* _Dataset content_
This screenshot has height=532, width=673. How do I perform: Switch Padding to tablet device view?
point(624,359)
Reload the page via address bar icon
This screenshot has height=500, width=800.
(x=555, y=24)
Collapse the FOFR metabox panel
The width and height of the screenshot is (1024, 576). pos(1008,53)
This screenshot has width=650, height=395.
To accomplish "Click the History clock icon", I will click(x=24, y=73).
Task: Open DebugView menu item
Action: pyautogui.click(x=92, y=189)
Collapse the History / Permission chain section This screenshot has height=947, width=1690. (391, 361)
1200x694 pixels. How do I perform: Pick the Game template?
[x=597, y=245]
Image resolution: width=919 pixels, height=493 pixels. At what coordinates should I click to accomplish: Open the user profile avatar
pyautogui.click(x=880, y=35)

* _Task instructions_
Would you retype the listing above in full, exactly as it reads?

* _Result below_
This screenshot has height=532, width=673. How do I perform: Switch Padding to tablet device view?
point(624,359)
Reload the page via address bar icon
This screenshot has height=500, width=800.
(x=555, y=24)
Collapse the FOFR metabox panel
The width and height of the screenshot is (1024, 576). pos(1008,53)
This screenshot has width=650, height=395.
To accomplish "Click the History clock icon", I will click(x=24, y=73).
Task: Open DebugView menu item
Action: pyautogui.click(x=92, y=189)
Collapse the History / Permission chain section This screenshot has height=947, width=1690. (391, 361)
1200x694 pixels. How do I perform: Pick the Game template?
[x=597, y=245]
Image resolution: width=919 pixels, height=493 pixels. At what coordinates should I click to accomplish: Open the user profile avatar
pyautogui.click(x=880, y=35)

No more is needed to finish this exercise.